● **BRIEF**: Your task is to transcribe the data exactly while omitting each picture.

[Stored dataset items]

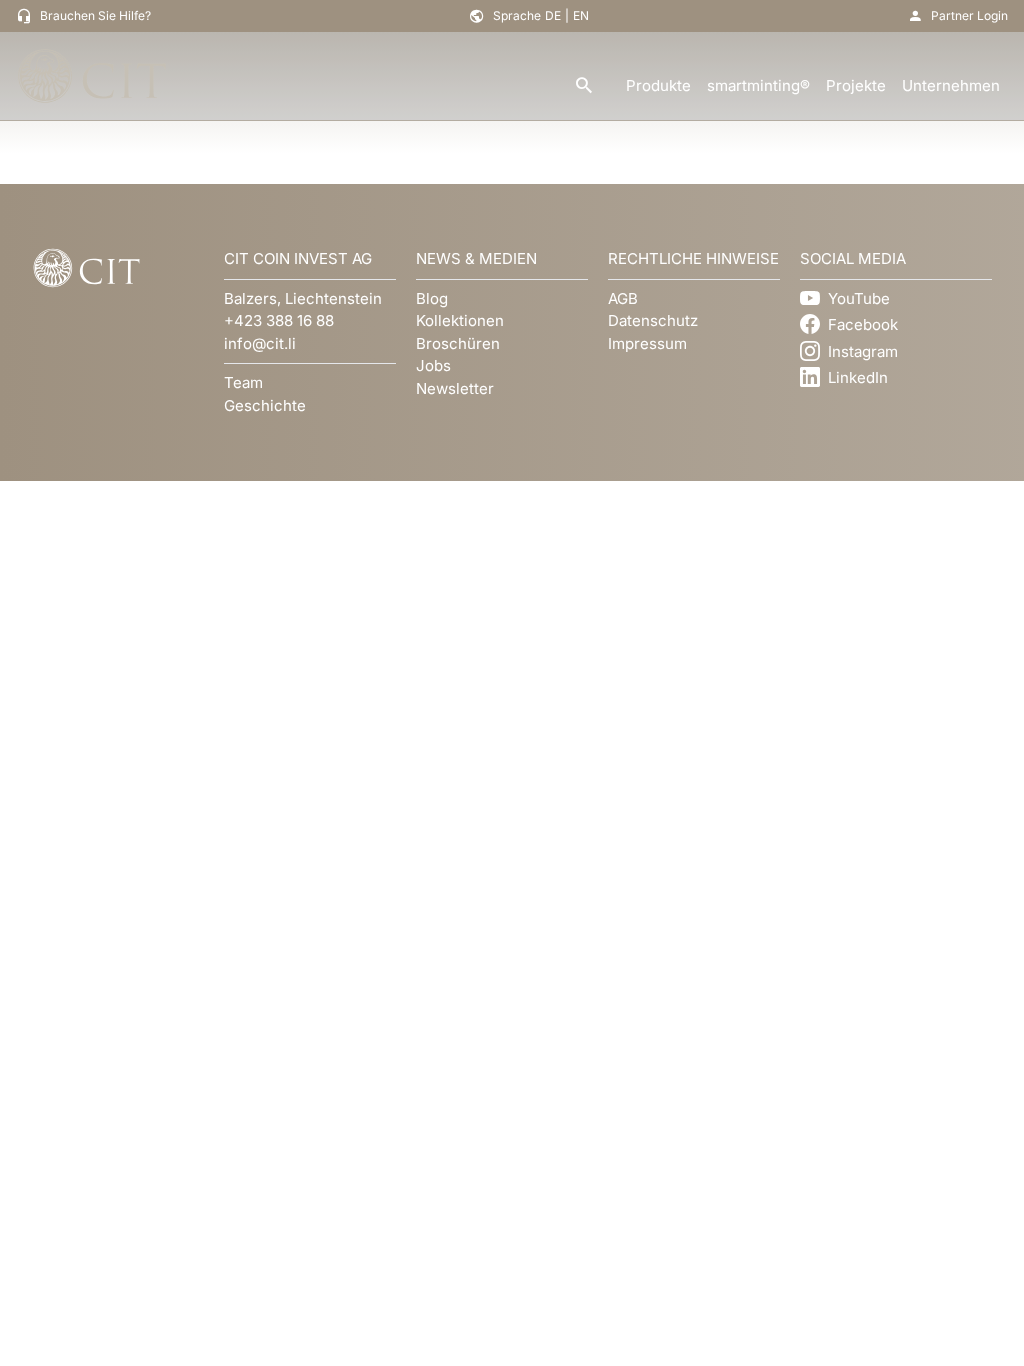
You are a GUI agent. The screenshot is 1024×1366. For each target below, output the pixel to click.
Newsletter (455, 388)
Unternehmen (951, 85)
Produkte (658, 85)
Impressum (647, 343)
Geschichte (265, 405)
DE (553, 15)
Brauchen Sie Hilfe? (95, 15)
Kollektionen (460, 320)
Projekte (856, 85)
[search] (584, 86)
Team (243, 382)
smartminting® (758, 85)
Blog (432, 298)
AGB (623, 298)
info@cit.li (260, 343)
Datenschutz (653, 320)
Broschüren (458, 343)
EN (581, 15)
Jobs (433, 365)
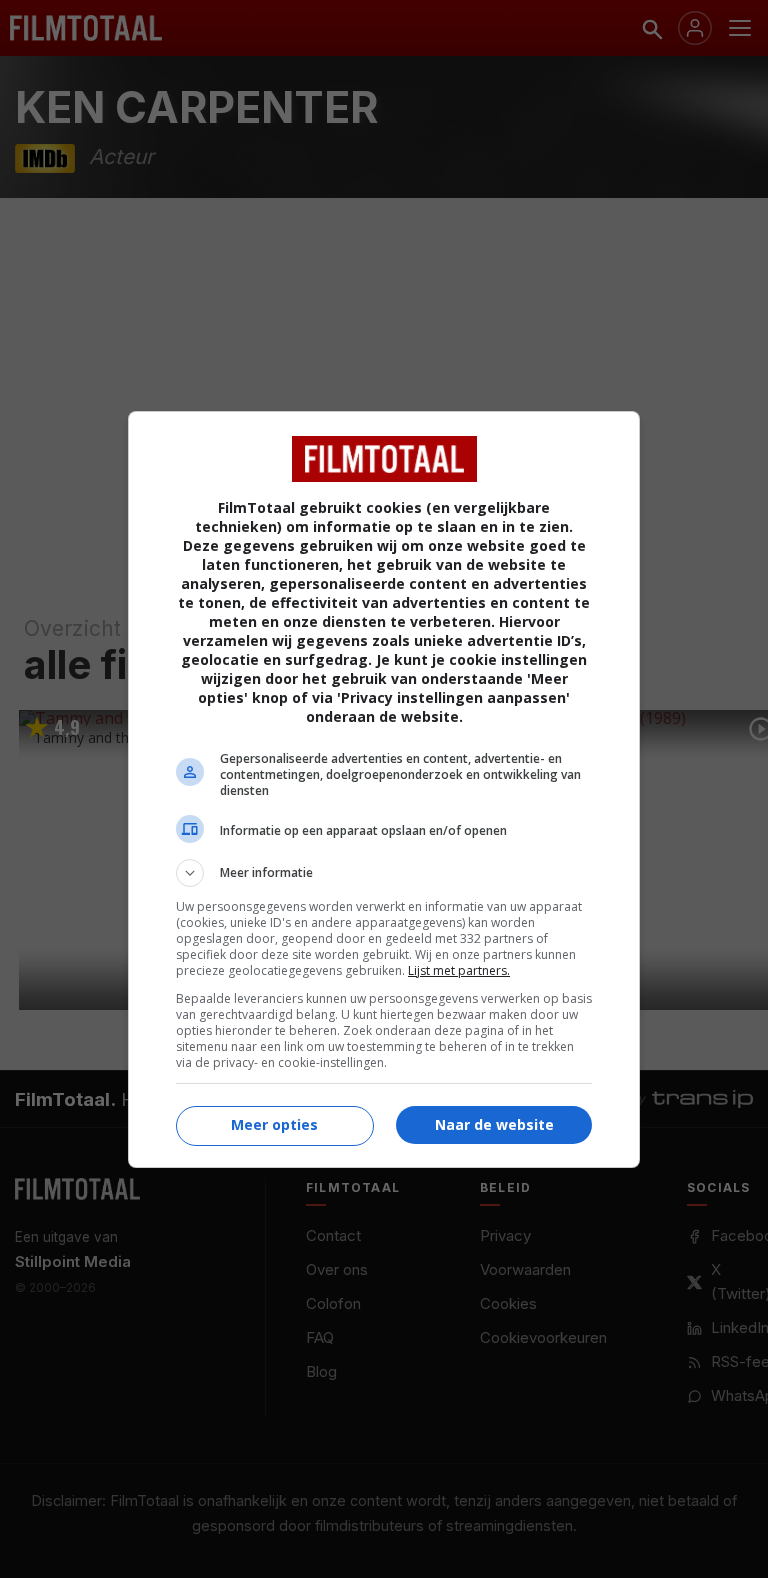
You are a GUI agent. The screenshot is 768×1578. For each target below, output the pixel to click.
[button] (384, 873)
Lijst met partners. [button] (459, 970)
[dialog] (384, 789)
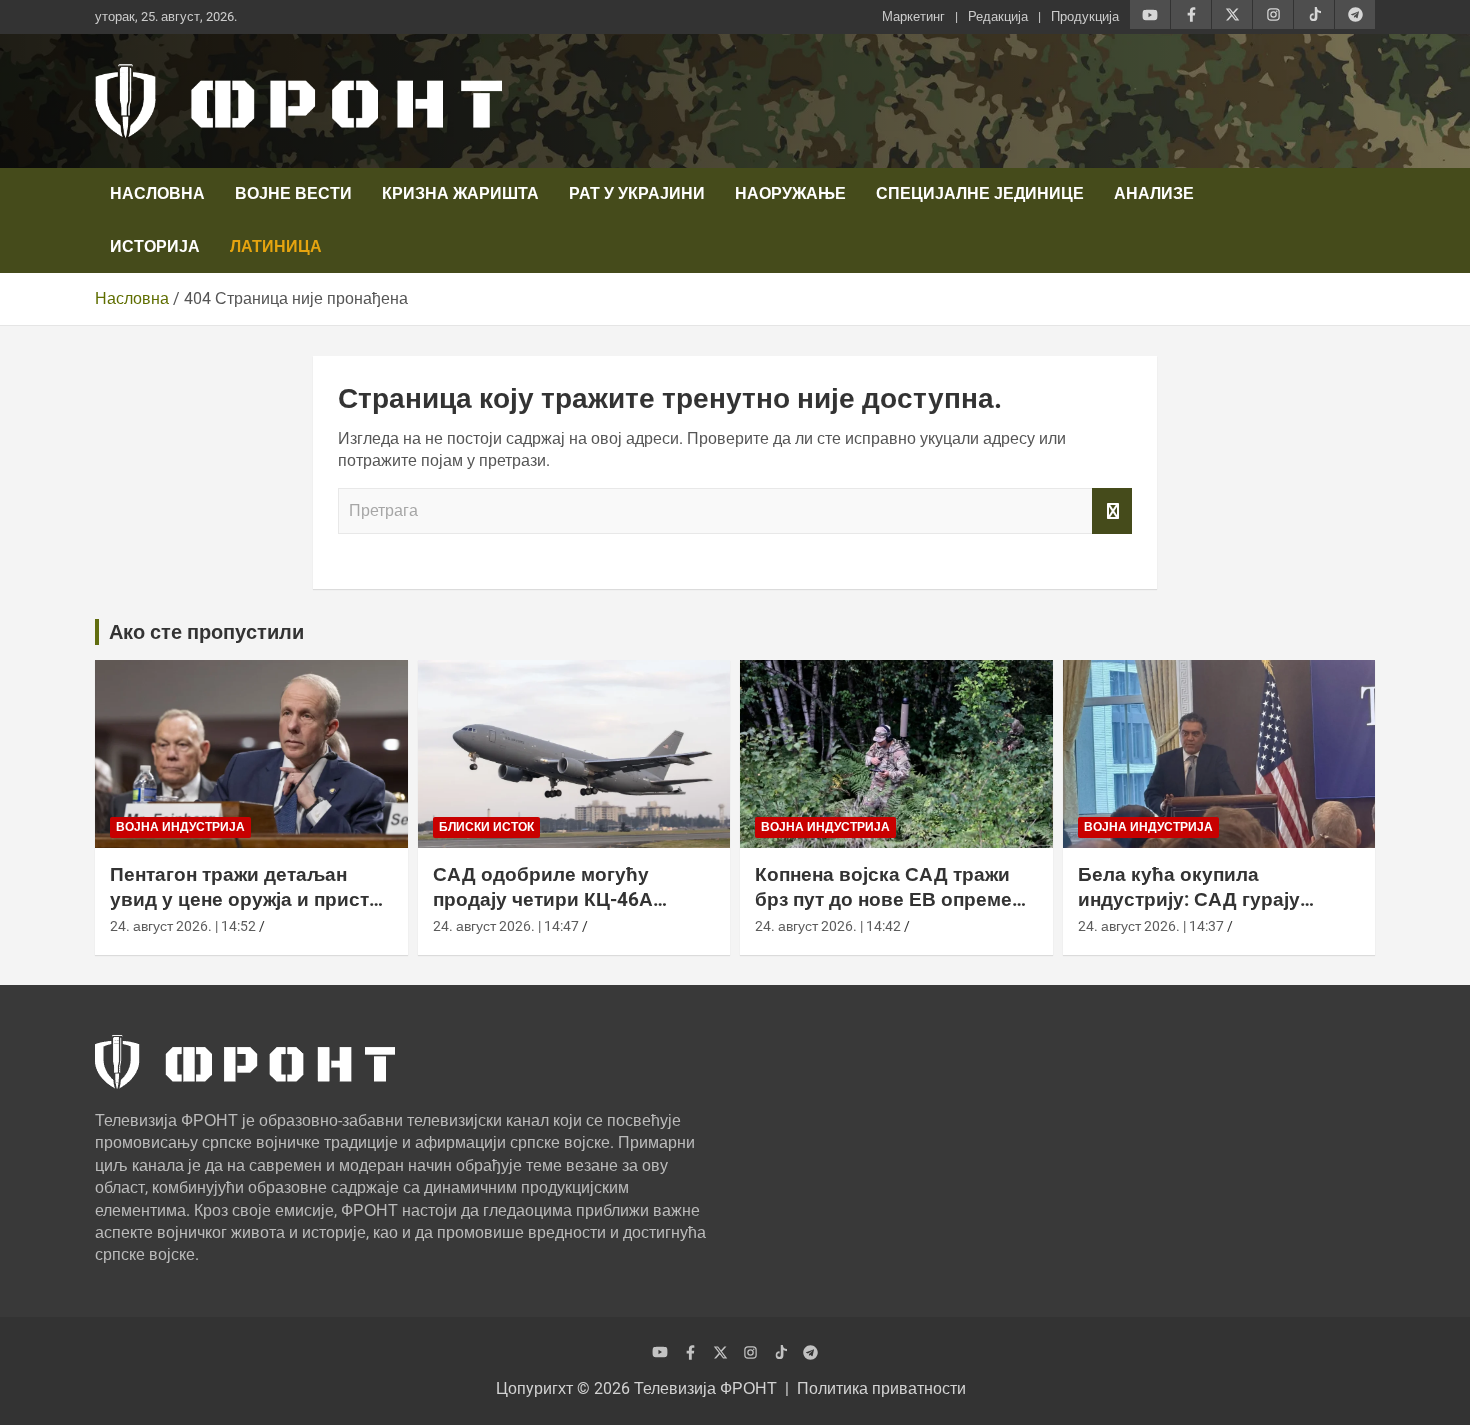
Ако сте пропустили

● **REPLY**:
You are a GUI agent. The screenshot is 1024×1366. For each target below, output the pixel to click.
Newsletter (455, 388)
Unternehmen (951, 85)
Produkte (658, 85)
Impressum (647, 343)
Geschichte (265, 405)
DE (553, 15)
Brauchen Sie Hilfe? (95, 15)
Kollektionen (460, 320)
Projekte (856, 85)
[search] (584, 86)
Team (243, 382)
smartminting® (758, 85)
Blog (432, 298)
AGB (623, 298)
info@cit.li (260, 343)
Datenschutz (653, 320)
Broschüren (458, 343)
EN (581, 15)
Jobs (433, 365)
You are a GUI agent. The screenshot is 768×1578. For each target below, output the pixel to click.
[button] (384, 873)
Lijst met partners. [button] (459, 970)
[dialog] (384, 789)
Ако сте пропустили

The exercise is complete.